Temperature also effects root growth, as does moisture. If it is too cold, the roots will not develop well. Roots will also not grow properly in soil that is too wet or compacted. Setting a tray of seedlings in a tray of water, and then removing the seedling tray when the soil has absorbed the water, is a great way to water without over watering.
When moisture levels are too high, mold can grow on the surface of the soil. When moisture levels are higher than 85% in the soil, the botrytis fungus can grow and thrive. This fungus is responsible for damping off disease, which causes the seedling to collapse where the stem meets the soil, wither, and die. Maintaining a consistent watering level, with a focus on not over-watering, is the best defense against damping.
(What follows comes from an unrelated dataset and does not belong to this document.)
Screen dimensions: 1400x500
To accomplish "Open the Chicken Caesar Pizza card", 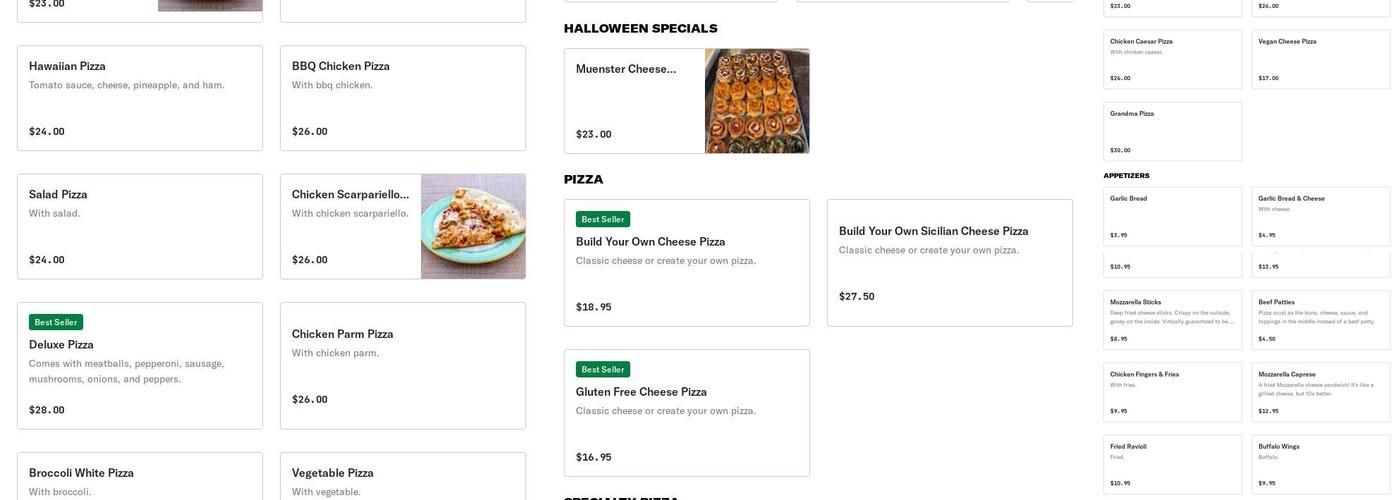I will coord(1172,60).
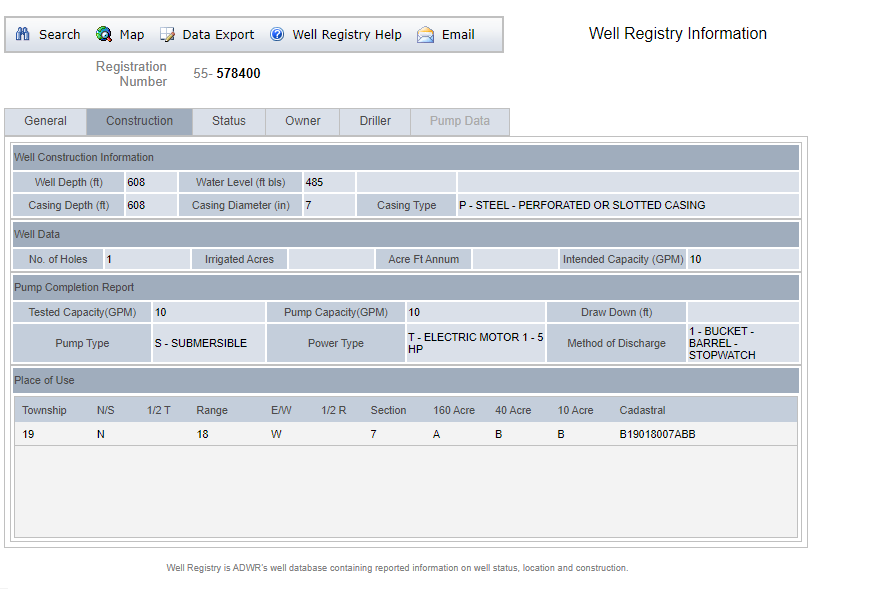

Once damping has happened, there is unfortunately nothing that can be done to save the seedling.
So, is it worth it, working through all these problems to start your own plants? I look at it like this: when you are holding a seed in your hand, you are clutching the latest link in an unbroken chain of life that extends ages and eons into the past, back to the beginning of life on this planet. Countless generations of plants germinated, grew, matured, procreated and died, in cycles that repeated again and again. I say yes, that chain is worth maintaining.